*** RECORDS FOR THIS EXERCISE ***

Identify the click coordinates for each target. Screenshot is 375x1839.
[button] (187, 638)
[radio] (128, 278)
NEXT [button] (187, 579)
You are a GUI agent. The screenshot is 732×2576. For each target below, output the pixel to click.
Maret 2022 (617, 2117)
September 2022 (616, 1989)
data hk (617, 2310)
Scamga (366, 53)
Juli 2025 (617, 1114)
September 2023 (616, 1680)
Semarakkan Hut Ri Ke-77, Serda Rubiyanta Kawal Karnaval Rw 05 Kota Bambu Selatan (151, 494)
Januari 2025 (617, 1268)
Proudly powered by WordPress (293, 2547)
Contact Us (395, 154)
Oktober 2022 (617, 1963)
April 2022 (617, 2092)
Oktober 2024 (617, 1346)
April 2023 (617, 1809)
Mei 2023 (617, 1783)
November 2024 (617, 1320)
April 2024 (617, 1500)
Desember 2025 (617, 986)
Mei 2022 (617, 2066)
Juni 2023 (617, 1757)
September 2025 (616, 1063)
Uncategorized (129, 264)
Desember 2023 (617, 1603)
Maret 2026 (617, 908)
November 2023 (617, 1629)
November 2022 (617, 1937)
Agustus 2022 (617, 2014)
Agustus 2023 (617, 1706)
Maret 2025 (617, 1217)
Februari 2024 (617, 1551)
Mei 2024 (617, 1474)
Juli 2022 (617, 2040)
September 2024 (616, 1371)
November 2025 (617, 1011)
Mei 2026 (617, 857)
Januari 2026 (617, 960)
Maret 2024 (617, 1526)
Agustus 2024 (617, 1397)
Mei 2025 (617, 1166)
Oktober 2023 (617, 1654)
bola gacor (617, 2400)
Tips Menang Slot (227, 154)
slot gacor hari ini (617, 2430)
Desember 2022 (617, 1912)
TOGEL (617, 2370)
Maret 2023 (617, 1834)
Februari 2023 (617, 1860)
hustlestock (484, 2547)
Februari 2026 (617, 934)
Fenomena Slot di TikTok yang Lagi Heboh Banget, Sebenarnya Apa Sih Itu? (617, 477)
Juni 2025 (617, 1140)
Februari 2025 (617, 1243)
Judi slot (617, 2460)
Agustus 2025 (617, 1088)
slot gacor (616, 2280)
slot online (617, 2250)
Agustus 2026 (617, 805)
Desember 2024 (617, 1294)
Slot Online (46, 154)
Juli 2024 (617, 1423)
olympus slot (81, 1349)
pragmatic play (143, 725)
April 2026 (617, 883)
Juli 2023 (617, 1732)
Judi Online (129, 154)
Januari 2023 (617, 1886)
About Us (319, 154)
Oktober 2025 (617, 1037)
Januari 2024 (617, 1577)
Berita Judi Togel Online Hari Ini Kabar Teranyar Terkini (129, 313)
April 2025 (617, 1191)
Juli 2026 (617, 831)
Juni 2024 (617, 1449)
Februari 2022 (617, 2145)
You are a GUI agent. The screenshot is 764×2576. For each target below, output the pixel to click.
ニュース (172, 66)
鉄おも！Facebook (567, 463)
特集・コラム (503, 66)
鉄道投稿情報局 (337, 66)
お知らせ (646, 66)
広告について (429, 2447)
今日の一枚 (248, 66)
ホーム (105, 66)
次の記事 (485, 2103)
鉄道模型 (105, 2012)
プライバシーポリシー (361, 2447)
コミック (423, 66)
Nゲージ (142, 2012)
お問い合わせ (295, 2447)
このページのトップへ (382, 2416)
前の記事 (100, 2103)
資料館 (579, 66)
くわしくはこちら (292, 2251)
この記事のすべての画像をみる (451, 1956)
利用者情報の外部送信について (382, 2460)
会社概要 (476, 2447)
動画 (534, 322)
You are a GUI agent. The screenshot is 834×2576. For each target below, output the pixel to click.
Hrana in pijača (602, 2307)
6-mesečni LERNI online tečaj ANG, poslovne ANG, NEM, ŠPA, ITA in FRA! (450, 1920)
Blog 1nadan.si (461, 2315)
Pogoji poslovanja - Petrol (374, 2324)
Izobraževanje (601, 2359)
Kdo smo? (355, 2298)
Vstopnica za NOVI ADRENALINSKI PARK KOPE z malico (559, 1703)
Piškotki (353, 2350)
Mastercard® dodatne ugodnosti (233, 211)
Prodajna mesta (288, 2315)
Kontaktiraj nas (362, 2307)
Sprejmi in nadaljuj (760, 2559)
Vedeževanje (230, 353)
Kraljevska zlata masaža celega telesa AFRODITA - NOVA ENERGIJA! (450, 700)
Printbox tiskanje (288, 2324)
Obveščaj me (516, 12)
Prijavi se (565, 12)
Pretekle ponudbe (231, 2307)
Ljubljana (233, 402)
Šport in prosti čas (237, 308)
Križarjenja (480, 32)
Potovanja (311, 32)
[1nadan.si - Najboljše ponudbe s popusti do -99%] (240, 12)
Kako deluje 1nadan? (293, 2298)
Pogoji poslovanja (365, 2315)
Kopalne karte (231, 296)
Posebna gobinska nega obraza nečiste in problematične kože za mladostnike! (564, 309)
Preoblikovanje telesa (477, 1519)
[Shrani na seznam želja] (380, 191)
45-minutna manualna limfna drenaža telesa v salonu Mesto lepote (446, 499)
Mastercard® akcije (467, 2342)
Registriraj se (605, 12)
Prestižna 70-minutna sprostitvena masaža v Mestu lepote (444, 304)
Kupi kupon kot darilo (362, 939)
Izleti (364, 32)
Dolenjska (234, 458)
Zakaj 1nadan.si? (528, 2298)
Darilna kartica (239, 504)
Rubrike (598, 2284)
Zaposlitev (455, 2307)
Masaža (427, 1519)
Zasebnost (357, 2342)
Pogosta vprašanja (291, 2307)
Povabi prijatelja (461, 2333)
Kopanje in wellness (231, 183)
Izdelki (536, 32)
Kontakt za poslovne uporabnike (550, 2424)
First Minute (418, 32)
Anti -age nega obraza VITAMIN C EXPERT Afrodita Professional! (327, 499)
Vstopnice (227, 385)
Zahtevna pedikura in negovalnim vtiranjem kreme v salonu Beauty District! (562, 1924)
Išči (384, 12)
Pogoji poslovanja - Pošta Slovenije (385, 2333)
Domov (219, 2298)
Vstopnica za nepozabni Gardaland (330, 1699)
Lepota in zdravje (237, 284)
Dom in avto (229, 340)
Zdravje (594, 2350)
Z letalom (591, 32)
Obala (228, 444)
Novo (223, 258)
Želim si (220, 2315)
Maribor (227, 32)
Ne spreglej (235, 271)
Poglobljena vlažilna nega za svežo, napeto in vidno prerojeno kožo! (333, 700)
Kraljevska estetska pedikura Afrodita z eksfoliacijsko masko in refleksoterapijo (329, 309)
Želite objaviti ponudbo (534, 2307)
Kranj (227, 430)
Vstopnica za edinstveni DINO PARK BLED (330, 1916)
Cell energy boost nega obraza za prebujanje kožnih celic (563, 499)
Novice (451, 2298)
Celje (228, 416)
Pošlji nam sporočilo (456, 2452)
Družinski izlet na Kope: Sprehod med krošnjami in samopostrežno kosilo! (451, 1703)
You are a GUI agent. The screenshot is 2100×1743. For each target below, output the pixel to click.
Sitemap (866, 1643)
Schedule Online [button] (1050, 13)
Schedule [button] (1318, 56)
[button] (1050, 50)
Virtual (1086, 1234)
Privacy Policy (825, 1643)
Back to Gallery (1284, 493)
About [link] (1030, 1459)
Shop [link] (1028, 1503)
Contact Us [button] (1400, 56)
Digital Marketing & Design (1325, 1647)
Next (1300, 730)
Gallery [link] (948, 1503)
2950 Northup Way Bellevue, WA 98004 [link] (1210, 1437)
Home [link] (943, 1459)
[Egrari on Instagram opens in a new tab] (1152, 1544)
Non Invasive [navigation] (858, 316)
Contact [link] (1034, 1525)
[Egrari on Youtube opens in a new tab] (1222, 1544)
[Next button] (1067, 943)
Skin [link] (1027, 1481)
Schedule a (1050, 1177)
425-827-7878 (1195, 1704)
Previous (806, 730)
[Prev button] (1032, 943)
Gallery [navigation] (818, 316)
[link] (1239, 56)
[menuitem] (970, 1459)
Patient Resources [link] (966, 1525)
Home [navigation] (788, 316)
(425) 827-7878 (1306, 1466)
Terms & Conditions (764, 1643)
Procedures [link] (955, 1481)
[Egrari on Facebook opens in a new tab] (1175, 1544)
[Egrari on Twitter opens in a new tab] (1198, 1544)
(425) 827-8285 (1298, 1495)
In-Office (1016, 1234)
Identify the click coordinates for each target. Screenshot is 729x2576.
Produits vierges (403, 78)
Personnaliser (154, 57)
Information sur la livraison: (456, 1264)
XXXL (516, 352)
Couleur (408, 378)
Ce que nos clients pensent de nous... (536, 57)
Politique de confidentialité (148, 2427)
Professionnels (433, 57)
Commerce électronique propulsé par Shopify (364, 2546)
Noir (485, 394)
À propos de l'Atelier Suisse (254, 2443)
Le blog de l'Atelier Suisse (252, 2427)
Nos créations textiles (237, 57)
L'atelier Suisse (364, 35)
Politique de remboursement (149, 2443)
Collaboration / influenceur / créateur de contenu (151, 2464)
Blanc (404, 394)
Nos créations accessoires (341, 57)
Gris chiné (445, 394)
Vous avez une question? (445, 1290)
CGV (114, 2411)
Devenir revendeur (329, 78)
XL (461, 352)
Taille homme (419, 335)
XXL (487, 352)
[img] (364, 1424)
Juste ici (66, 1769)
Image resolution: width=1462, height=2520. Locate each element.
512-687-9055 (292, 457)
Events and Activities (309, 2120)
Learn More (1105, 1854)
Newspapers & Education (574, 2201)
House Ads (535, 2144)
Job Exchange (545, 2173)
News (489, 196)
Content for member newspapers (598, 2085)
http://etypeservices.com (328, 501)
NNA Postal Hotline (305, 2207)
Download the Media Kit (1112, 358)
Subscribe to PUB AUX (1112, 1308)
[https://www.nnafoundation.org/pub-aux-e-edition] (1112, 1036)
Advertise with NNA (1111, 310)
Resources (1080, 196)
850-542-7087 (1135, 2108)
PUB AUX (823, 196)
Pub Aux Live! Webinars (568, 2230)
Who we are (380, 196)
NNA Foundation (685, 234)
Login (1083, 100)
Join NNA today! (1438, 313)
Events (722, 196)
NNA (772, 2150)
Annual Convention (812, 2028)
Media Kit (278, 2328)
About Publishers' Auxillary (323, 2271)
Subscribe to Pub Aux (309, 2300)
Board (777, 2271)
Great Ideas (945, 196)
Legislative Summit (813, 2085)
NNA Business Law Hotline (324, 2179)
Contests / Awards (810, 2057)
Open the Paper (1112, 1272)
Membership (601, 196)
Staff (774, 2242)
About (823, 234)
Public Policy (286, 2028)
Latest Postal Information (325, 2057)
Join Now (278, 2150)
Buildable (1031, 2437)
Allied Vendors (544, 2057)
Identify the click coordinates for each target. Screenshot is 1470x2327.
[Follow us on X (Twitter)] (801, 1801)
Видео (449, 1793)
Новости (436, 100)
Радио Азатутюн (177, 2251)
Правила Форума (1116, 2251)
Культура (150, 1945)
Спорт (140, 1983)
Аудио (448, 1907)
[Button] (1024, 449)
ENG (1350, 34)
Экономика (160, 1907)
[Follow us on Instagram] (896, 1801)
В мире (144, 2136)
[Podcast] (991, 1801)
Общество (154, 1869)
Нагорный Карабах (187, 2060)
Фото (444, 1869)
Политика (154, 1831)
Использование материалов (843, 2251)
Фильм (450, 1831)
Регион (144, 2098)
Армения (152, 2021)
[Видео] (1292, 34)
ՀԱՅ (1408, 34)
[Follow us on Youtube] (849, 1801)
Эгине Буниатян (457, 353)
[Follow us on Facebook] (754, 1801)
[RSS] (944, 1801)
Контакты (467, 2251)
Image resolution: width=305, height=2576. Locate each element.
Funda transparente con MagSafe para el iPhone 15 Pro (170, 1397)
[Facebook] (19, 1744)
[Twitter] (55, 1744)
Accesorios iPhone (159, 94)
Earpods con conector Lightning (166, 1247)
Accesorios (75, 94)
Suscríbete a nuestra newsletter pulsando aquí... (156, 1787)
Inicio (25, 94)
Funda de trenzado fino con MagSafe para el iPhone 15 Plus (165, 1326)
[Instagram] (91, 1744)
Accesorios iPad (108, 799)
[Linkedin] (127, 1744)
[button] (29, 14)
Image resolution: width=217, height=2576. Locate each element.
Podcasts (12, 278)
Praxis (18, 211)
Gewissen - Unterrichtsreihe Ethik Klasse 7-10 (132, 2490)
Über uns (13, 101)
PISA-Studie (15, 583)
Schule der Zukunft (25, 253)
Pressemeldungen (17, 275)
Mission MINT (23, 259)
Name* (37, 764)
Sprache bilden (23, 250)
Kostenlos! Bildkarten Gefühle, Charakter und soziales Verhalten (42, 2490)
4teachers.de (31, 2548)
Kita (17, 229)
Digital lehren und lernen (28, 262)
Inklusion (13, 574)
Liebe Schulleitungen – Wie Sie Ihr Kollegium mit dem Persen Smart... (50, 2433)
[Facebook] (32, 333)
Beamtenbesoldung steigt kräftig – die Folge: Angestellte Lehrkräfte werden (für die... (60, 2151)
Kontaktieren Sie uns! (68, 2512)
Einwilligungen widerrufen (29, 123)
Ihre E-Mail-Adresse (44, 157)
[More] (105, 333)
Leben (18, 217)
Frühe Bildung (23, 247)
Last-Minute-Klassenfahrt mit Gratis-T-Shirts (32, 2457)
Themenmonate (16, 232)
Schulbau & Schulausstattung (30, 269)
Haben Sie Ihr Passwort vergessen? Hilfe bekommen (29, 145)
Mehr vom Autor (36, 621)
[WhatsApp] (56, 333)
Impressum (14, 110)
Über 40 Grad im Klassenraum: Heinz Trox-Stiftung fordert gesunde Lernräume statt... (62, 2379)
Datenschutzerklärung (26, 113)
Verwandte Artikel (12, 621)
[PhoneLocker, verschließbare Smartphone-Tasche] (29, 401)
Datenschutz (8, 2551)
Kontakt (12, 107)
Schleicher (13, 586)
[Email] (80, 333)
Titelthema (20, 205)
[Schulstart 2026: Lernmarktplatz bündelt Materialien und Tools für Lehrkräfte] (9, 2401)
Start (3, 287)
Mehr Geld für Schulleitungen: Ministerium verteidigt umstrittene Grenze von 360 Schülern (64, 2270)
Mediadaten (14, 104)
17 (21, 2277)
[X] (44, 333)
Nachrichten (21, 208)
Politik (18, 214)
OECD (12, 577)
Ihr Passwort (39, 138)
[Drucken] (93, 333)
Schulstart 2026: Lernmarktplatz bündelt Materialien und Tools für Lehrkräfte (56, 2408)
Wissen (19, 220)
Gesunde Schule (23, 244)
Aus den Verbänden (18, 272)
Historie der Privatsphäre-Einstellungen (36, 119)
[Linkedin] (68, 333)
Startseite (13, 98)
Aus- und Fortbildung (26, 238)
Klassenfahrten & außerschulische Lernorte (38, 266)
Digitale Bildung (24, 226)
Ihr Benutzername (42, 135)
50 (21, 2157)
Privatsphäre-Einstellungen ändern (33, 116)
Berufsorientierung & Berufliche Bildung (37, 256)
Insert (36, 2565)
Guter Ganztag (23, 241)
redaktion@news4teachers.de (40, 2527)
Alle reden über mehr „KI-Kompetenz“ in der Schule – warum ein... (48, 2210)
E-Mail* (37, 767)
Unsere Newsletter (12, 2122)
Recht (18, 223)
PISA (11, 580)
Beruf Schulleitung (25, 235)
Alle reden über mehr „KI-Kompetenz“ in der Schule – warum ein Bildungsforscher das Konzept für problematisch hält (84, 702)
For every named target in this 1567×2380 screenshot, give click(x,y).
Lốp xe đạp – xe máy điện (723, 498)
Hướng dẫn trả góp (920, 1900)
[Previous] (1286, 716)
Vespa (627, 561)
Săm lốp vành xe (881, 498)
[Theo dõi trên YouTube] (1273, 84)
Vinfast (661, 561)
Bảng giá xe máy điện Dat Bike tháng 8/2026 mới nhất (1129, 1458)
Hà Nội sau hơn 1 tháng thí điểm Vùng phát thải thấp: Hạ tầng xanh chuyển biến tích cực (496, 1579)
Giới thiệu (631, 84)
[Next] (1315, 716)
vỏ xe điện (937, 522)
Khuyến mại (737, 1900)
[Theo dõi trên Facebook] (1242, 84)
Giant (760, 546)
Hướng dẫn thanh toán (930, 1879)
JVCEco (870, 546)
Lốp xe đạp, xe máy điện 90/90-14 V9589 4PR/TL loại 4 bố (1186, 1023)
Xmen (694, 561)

*** End of RECORDS FOR THIS EXERCISE ***

Among the entries above, locate the lines containing "Tips Menang Slot (227, 154)" and "動画 (534, 322)", and transcribe exactly those two lines and all lines between.

▶ _YOUR RESPONSE_
Tips Menang Slot (227, 154)
slot gacor hari ini (617, 2430)
Desember 2022 (617, 1912)
TOGEL (617, 2370)
Maret 2023 (617, 1834)
Februari 2023 (617, 1860)
hustlestock (484, 2547)
Februari 2026 (617, 934)
Fenomena Slot di TikTok yang Lagi Heboh Banget, Sebenarnya Apa Sih Itu? (617, 477)
Juni 2025 (617, 1140)
Februari 2025 (617, 1243)
Judi slot (617, 2460)
Agustus 2025 (617, 1088)
slot gacor (616, 2280)
slot online (617, 2250)
Agustus 2026 (617, 805)
Desember 2024 (617, 1294)
Slot Online (46, 154)
Juli 2024 (617, 1423)
olympus slot (81, 1349)
pragmatic play (143, 725)
April 2026 (617, 883)
Juli 2023 (617, 1732)
Judi Online (129, 154)
Januari 2023 (617, 1886)
About Us (319, 154)
Oktober 2025 (617, 1037)
Januari 2024 (617, 1577)
Berita Judi Togel Online Hari Ini Kabar Teranyar Terkini (129, 313)
April 2025 (617, 1191)
Juli 2026 (617, 831)
Juni 2024 (617, 1449)
Februari 2022 (617, 2145)
You are a GUI agent. The screenshot is 764×2576. For each target below, output the pixel to click.
ニュース (172, 66)
鉄おも！Facebook (567, 463)
特集・コラム (503, 66)
鉄道投稿情報局 (337, 66)
お知らせ (646, 66)
広告について (429, 2447)
今日の一枚 (248, 66)
ホーム (105, 66)
次の記事 (485, 2103)
鉄道模型 (105, 2012)
プライバシーポリシー (361, 2447)
コミック (423, 66)
Nゲージ (142, 2012)
お問い合わせ (295, 2447)
このページのトップへ (382, 2416)
前の記事 (100, 2103)
資料館 (579, 66)
くわしくはこちら (292, 2251)
この記事のすべての画像をみる (451, 1956)
利用者情報の外部送信について (382, 2460)
会社概要 (476, 2447)
動画 (534, 322)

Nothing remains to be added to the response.